Java Scanner String input example

Java’s Scanner String input method

To take String input from the user with Java’s Scanner class, just follow these steps

  1. Import java.util.*; to make Java’s Scanner class available
  2. Use the new keyword to create an instance of the Scanner class
  3. Pass the static System.in object to the Scanner’s constructor
  4. Use Scanner’s next() method to take input one String at a time
  5. Optionally use the Scanner’s hasNext() method to loop over the process

 String user input example

The following example uses the Java Scanner class to take String input from the user:

import java.util.Scanner;
public class ScannerUserInput {
  public static void main(String[] args) {
    // String input with the Java Scanner
    System.out.println("How old are you?");
    Scanner stringScanner = new Scanner(System.in);
    String age = stringScanner.next();
    System.out.println(age + " is a good age to be!");
  }
}

Console-based interaction with this example looks like this:

How old are you?
50
50 is a good age to be!

Scanner user input processing

Now imagine a user types in 20 30 40 50 at the console. What happens?

Here’s the result:

How old are you?
20 30 40 50
20 is a good age to be!

Notice how the output includes only the first String the Java Scanner read. The rest of the text is ignored.

This is because the Scanner class tokenizes the input String based on any whitespace between words.

Scanner hasNext example

To get each individual text String, we must create a loop and iterate through the input String with the Scanner’s hasNext() method:

System.out.println("How old are you?"); 
Scanner stringScanner = new Scanner(System.in); 
// Process each Java Scanner String input
while (stringScanner.hasNext()) {
  String age = stringScanner.next(); 
  System.out.println(age + " is a good age to be!");
}

If the user now types in 20 30 40 50, the program iterates through the text String four times, once for each number.

Here’s the output of the updated Scanner String input processing program:

How old are you?
20 30 40 50
20 is a good age to be!
30 is a good age to be!
40 is a good age to be!
50 is a good age to be!

Scanner next vs nextLine for user input

As we have seen, the Scanner’s next() method consumes a line of text, tokenizes the input based on any whitespace, and then iteratively loops through each individual item. The Scanner’s nextLine() method works a bit differently.

In contrast to next(), nextLine() does not tokenize input. It simply returns a complete line of text.

In this example, we change from the Scanner next() method to the nextLine() method and compare the results:

System.out.println("How old are you?"); 
Scanner stringScanner = new Scanner(System.in); 
// Process each Java Scanner String input
while (stringScanner.hasNext()) {
 String age = stringScanner.nextLine(); 
 System.out.println(age + " is a good age to be!");
}

How old are you?
20 30 40 50
20 30 40 50 is a good age to be!

Notice how the input is not split up, or tokenized, into separate, individual Strings?

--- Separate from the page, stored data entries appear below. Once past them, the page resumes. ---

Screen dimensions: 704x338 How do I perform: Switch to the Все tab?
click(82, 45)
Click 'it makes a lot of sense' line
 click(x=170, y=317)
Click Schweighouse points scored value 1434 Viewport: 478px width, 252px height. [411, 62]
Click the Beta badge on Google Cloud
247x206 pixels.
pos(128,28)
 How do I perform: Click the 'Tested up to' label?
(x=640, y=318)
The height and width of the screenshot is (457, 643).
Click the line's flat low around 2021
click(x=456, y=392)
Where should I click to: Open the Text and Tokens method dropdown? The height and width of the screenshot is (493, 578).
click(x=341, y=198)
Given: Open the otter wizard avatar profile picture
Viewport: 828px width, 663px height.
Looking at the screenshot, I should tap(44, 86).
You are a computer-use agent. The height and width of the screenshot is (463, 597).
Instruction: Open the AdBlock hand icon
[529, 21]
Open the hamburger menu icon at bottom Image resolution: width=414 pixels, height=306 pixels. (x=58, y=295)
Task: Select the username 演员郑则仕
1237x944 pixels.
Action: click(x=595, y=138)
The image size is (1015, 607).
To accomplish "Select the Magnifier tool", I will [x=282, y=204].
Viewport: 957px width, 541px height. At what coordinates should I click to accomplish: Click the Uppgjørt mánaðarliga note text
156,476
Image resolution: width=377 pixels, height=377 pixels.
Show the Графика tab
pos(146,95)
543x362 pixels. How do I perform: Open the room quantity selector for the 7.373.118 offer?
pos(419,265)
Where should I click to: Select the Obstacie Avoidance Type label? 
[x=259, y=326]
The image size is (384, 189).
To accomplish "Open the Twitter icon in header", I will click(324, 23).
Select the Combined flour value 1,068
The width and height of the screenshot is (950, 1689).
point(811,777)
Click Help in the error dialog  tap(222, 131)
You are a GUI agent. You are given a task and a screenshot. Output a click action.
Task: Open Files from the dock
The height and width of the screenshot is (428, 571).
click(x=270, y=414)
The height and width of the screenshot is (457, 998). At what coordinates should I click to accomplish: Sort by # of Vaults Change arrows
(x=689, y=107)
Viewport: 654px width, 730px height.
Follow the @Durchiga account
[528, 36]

The difference between the Java Scanner’s next() and nextLine() methods is that next() chunks a line of input into individual text Strings, while nextLine() returns an entire line of user input exactly the way it was sent to the Scanner.

Beyond Strings with Java’s Scanner class

Java’s Scanner String input methods represent only a small part of the class’s functionality. Methods exist to directly convert input into:

  • floats
  • doubles
  • ints
  • longs
  • BigDecimal objects
  • BigInteger objects

Interestingly, there is no method for Scanner char input, although there are strategies that can be employed to make that work.

But if your program needs to take command-line input from the user in the form of a String, Java’s Scanner class provides all of the methods you will need.